> TASK TO COMPLETE: If a line in the records below contains the word "agent", return that line.

> RECORDS FOR THIS TASK:
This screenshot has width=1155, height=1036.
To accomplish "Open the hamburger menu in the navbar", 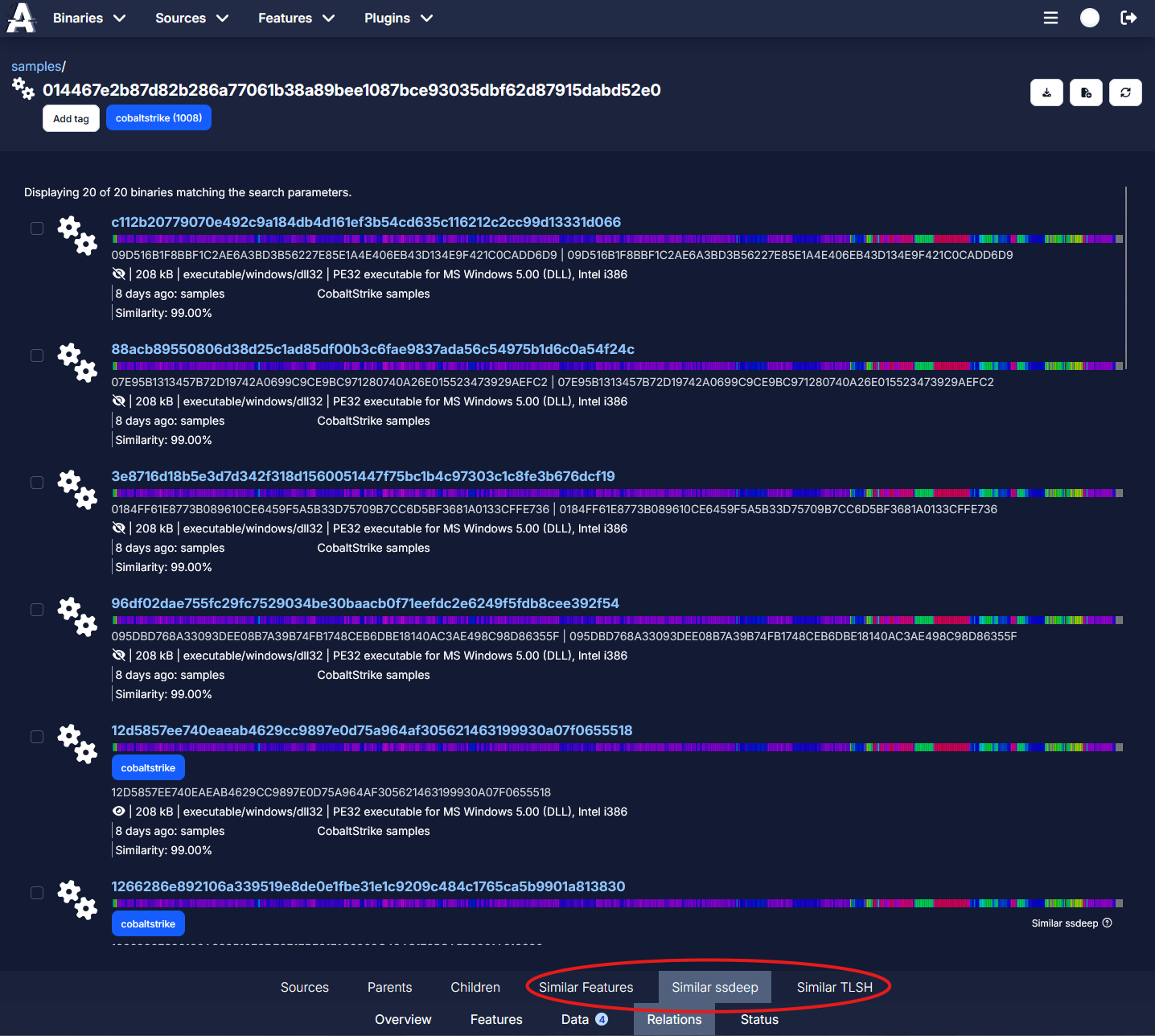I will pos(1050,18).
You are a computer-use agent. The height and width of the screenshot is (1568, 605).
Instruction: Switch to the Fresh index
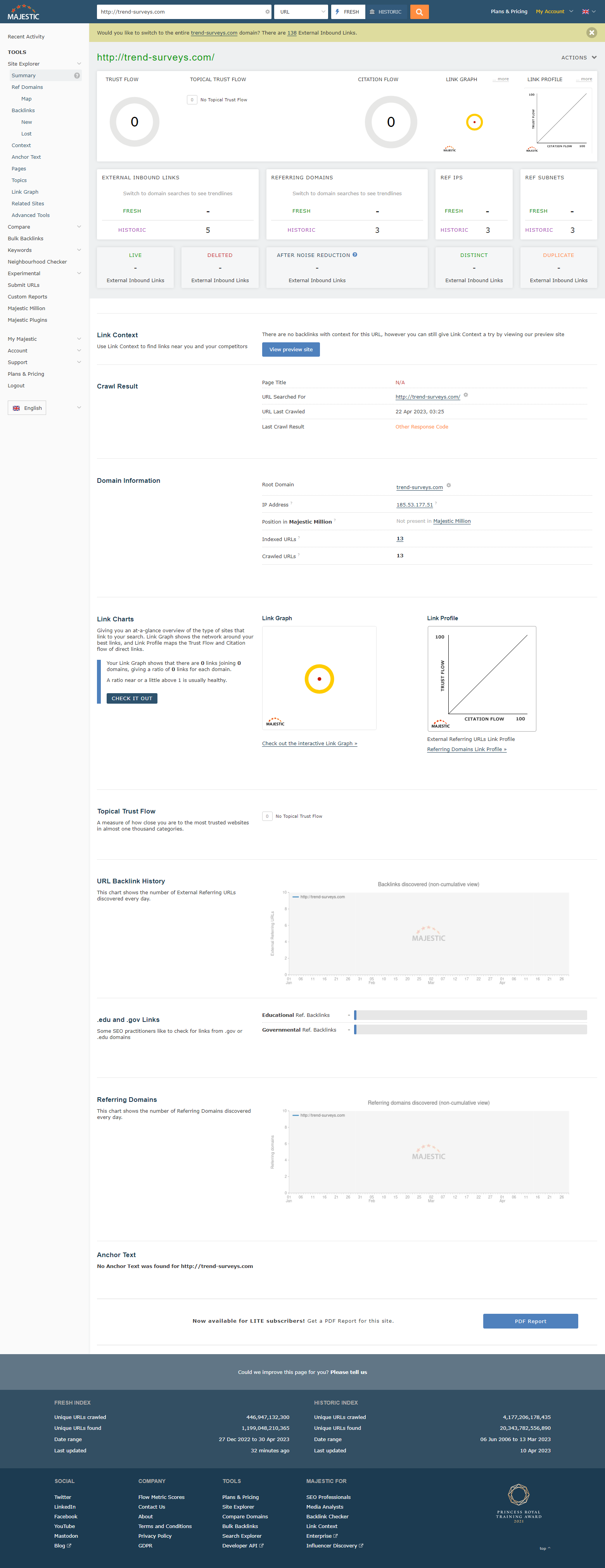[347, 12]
==
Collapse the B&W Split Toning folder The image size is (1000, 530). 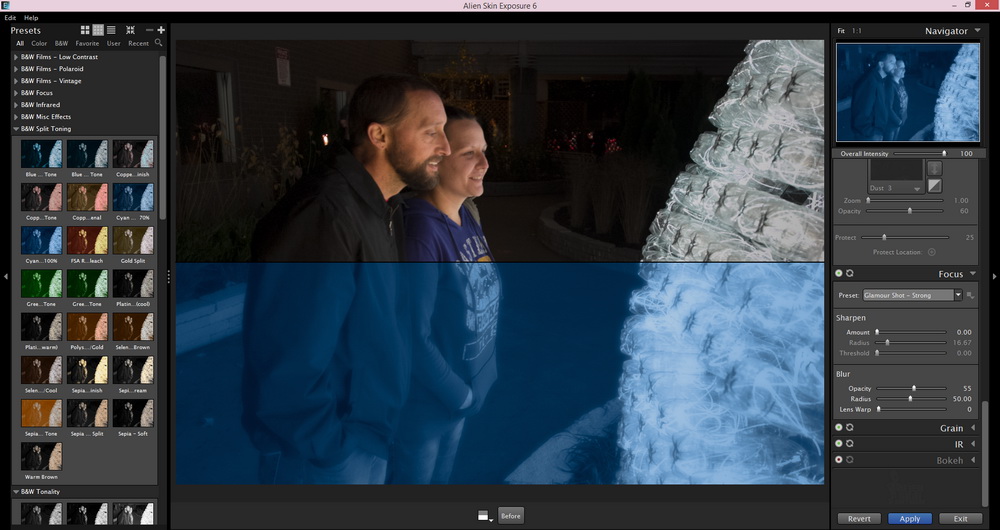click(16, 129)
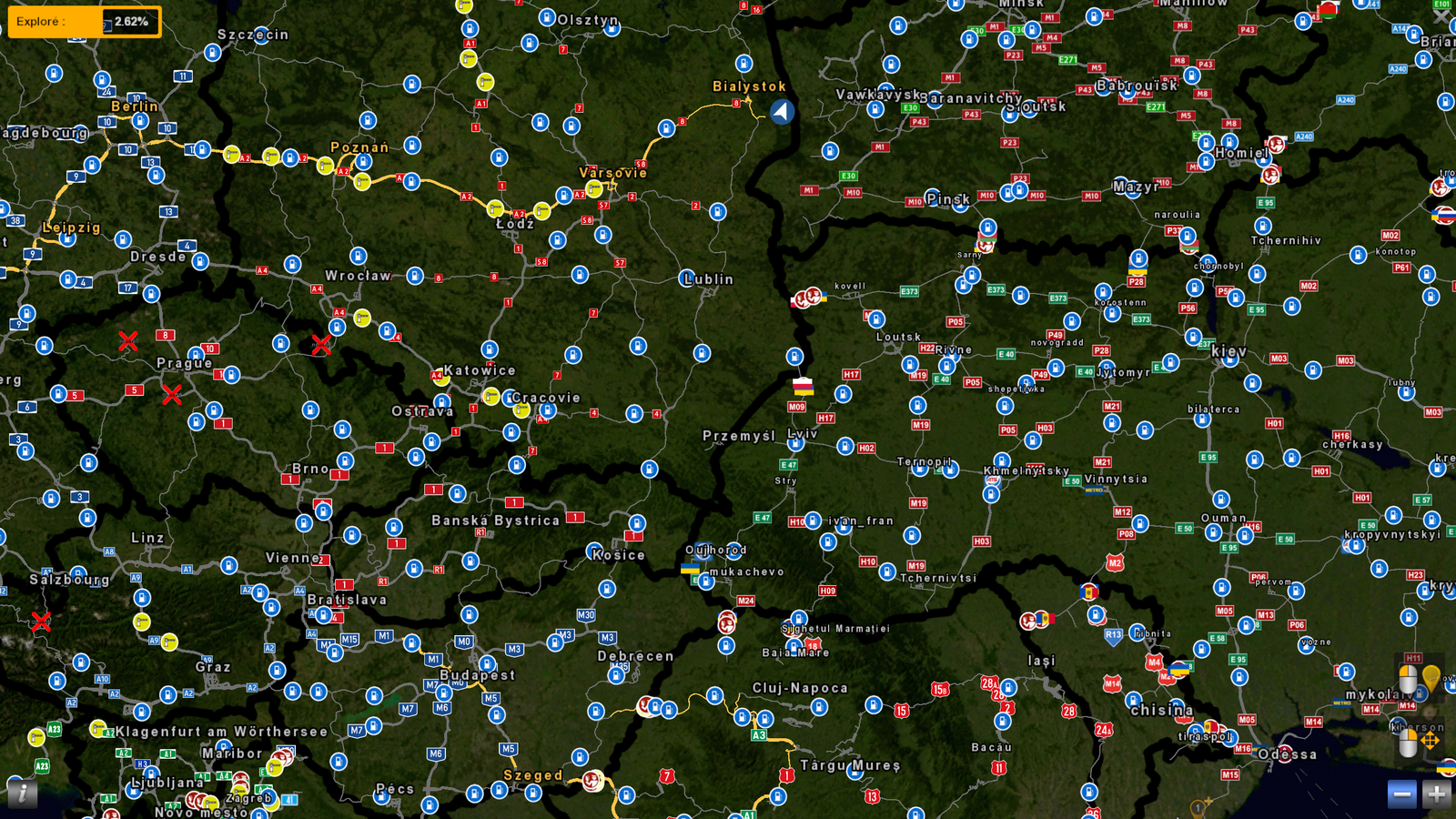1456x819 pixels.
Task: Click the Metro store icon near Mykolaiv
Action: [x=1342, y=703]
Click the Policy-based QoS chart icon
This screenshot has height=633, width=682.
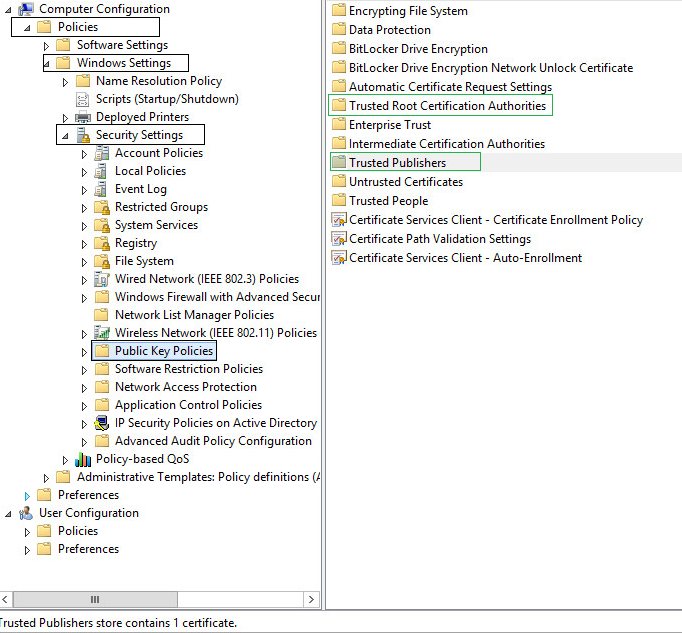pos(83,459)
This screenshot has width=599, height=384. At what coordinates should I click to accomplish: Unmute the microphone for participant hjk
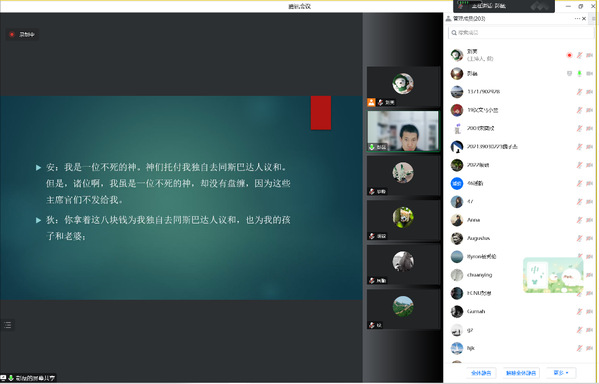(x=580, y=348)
==
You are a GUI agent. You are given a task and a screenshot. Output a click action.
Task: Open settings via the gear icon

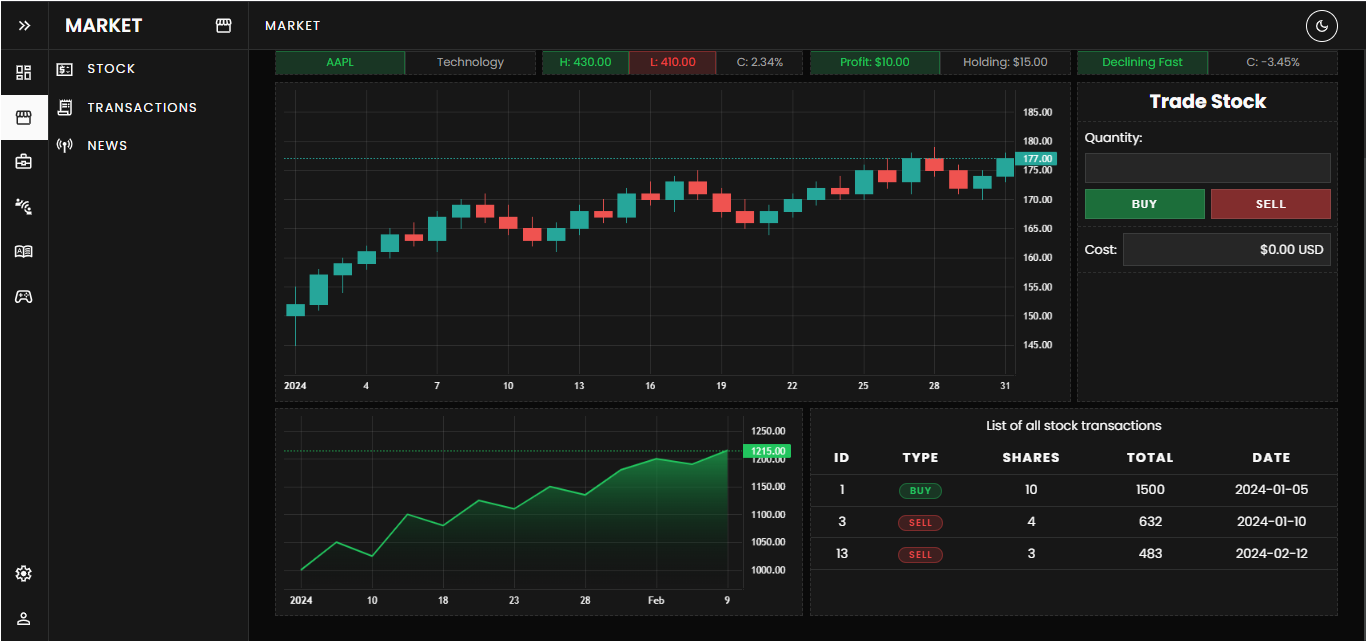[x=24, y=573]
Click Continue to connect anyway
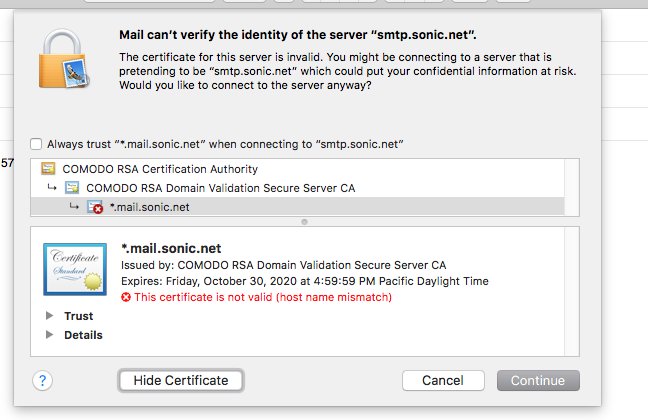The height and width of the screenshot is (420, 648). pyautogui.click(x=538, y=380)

> EXERCISE ANSWER:
You are a computer-use agent. The height and width of the screenshot is (1568, 605).
You are a GUI agent. You are given a task and a screenshot. Output a click action.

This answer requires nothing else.